Although he didn’t appreciate it then, Mr. Perez today understands that his parents brought him and his brother – who is now a high school teacher - to the United States because they believed it provided a better opportunity for their future.
“My parents didn’t say you have to go to college to be successful, but they told me and my siblings that we could succeed at whatever we wanted to do as long as we put our minds to it,” says Mr. Perez, who graduated from Berkeley in 2004 with a Bachelor’s degree in Business Administration – Management, and earned a Master’s degree in Technology Management from Stevens Institute of Technology. “All of my siblings graduated from college.”
Today as Mr. Perez provides for his own children, he also serves as a role model within the Latino community. Former Vice President of Systems Technology Services at a major financial corporation, Mr. Perez volunteers as Director of the NJ Chapter of Latinos in Information Science and Technology Association. The not-for-profit organization provides Latinos with technology tutoring. In addition, he mentors Latino middle and high school students through the not-for-profit Save Latin America organization.
Rising above Prejudices
During his recent address to students – most of whom were members of the Berkeley College Hispanic Organization Leading in America (HOLA) Club – Professor Correa agreed with students that it is indeed hurtful and frustrating to deal with the prejudices aimed towards Hispanics and Latinos. Among the misconceptions students say they hear most often about Hispanics is that they are: lazy; uneducated; happy to stay on welfare; like to party all of the time; have a lot of children; don’t speak English well; only work in menial jobs.
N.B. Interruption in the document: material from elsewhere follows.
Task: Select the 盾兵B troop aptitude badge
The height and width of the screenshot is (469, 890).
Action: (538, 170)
“Did I face prejudice? A Hispanic with an engineering degree? You better believe it! They called me every nationality except Puerto Rican. Did it hurt? Yes it did,” Professor Correa tells the students. “You are going to face prejudice sooner or later. So what? Life goes on. Prejudice is nothing more than ignorance. Ignorance on the part of the other person. Don’t let these prejudices bring you down.”
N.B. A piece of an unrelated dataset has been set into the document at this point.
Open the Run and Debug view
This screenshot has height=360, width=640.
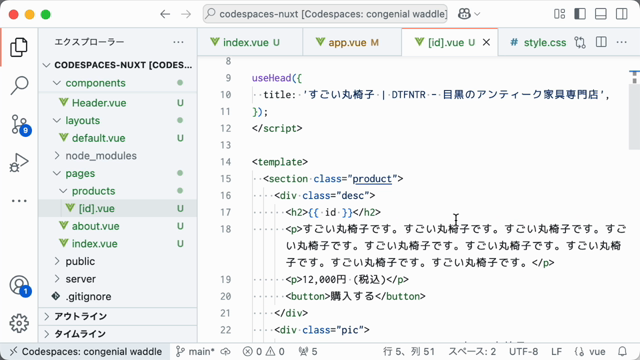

Like Professor Correa, Mr. Perez has also battled prejudice in corporate America.
“The stereotype here is that the Latino guy is the happy guy who is always quick to say hello and shake your hand, but he is never seen as someone who could become senior management in the company,” Mr. Perez says. “I was hired as a technician at a large financial corporation by an Anglo woman, and it was a challenge for me to prove to her – because of my Hispanic heritage – that I could be more than a technician.”
Instead of being discouraged, Mr. Perez forged ahead to become a vice president in the company.
“I never took prejudices as a negative. I saw them as a learning experience and stepped around prejudiced people,” Mr. Perez says.
As students or employees Mr. Perez says, “Hispanics frequently have to work twice as hard as their counterparts to succeed.”
“Some people believe that when Hispanics or Latinos are awarded scholarships, it’s not because they are smart, but just because they are members of a minority group,” Mr. Perez adds. “My sister is an attorney, and she feels in her field that, because she is a minority and a woman, she has to constantly prove herself. This is a stigma that a lot of us carry.”
Drawing Strength from Heritage
Rather than looking at their culture as a hindrance to career success, Professor Correa tells students that in this age of globalization they should draw strength from their heritage.
“Hispanics are very passionate, loyal, responsible, hard-working and proud people. These are all traits that are highly valued in the workplace,” Professor Correa says.
These strengths also serve students well as they work toward earning a college degree.
“The hardest step in reaching your goals is going to college. You’ve already taken that step,” the professor tells his young audience. “Success is out there waiting for you.”